В тот вечер русские эмигранты, проводив гостей, долго не расходились. Одни рассматривали фотографии, читали вырезки из русских газет и журналов, рассказывающие о положении на фронтах, просматривали новые книги русских писателей, другие толпились у географической карты, разыскивали на ней названия родных мест, вспоминали Родину...
После Февральской революции в России правительство Хьюза, признав полномочия бывшего царского консула Абазы, начало постепенно ограничивать деятельность Союза русских эмигрантов. Вначале оно пригрозило запретом газеты "Эхо Австралии", если в ней по-прежнему будут публиковаться материалы антивоенного характера, потом наложило арест на два ее номера.
Многие русские эмигранты собирались ехать в Мельбурн на прием к генеральному консулу, чтобы узнать, когда же они получат разрешение на возвращение в Россию.
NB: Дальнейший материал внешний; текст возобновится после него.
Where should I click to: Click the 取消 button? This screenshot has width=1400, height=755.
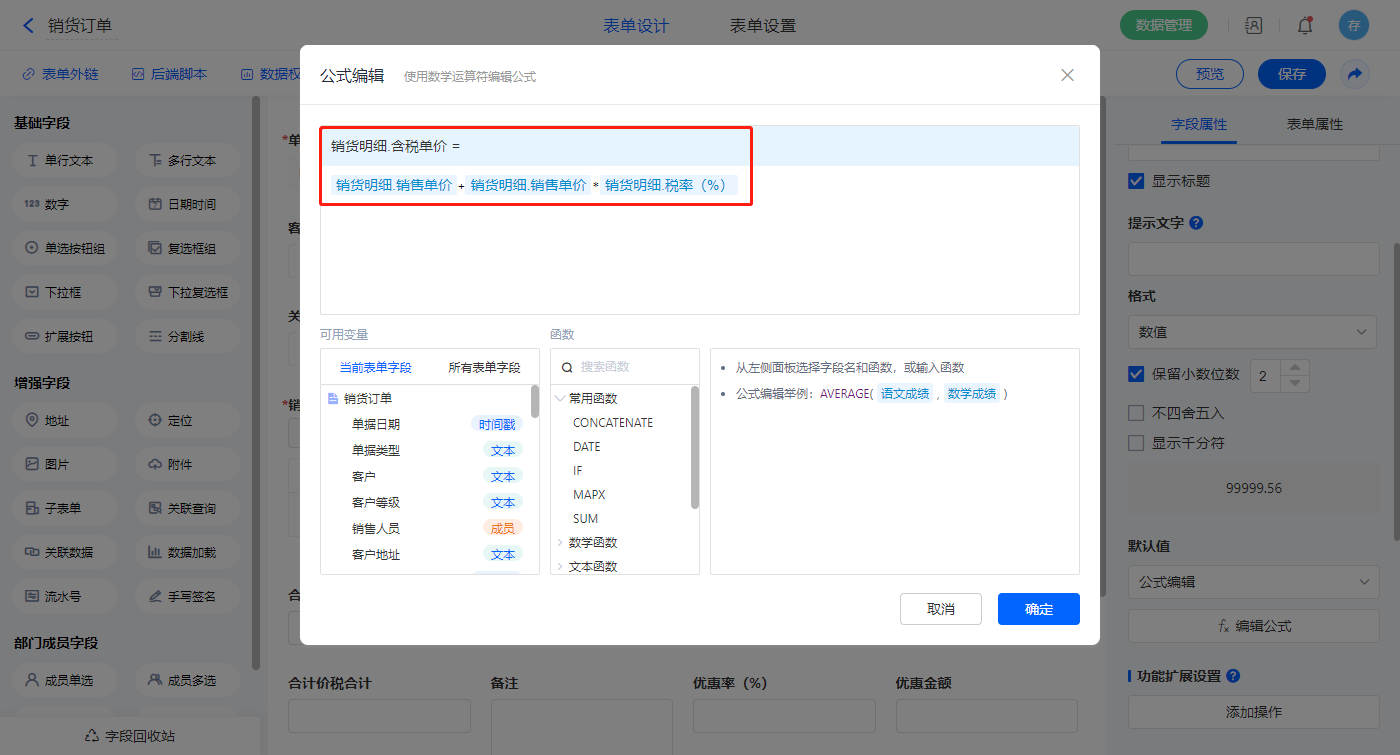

В колонии русских эмигрантов разгоралась борьба. "Бурные собрания, иногда вплоть до кулачной расправы, проходили по целым дням и даже по целым ночам, - писал Симонов в своих воспоминаниях. - Большинство членов Союза, отделения которого к этому времени были во всех крупных центрах всей страны, в начале Февральской революции приняло сторону Временного правительства и послало даже поздравительную телеграмму "дорогому товарищу социалисту Керенскому".
Симонов, как председатель отделения Союза на рудниках, высказался против посылки телеграммы Керенскому и послал телеграмму Петроградскому Совету рабочих и солдатских депутатов с пожеланием полной победы.
Артем, готовясь нелегально покинуть Австралию и любыми путями добираться до родных берегов, настоял на созыве срочного заседания Союза с участием актива. По его предложению Симонов был назначен ответственным секретарем Союза и редактором газеты "Рабочая жизнь", которая стала выходить вместо "Эха Австралии".
И вот последний день Симонова на рудниках в Брокен-Хилл. Около четырех лет он работал здесь рудокопом, в полной мере испытав все тяготы жизни австралийских рабочих. Многие из них стали его друзьями, такие, как Брукфильд и Консидайн, избранные членами парламента Нового Южного Уэльса. После теплых, сердечных проводов Симонов выехал в Брисбен.
Артем уехал. Казалось, что с его отъездом русская колония осиротела. Работать стало труднее. Правительство Хьюза, проводя ту же политику, угрожало Союзу запрещением "Рабочей жизни", и Симонов понимал, что угроза могла быть осуществлена в любой момент.
Весть об Октябрьской революции в России дошла и до русских эмигрантов в Австралии. Многие из них восприняли это великое событие восторженно, начали готовиться к возвращению в Россию. Они спешно распродавали свое имущество, расплачивались с долгами, засыпали Абазу, все еще представлявшего Временное правительство Керенского в качестве генерального консула, просьбами ускорить выдачу паспортов. Колония, недавно насчитывавшая более 2 тысяч человек, таяла на глазах. Покидая Брисбен, эмигранты направлялись в Сидней и Мельбурн в надежде, что там они быстрее попадут на русские пароходы.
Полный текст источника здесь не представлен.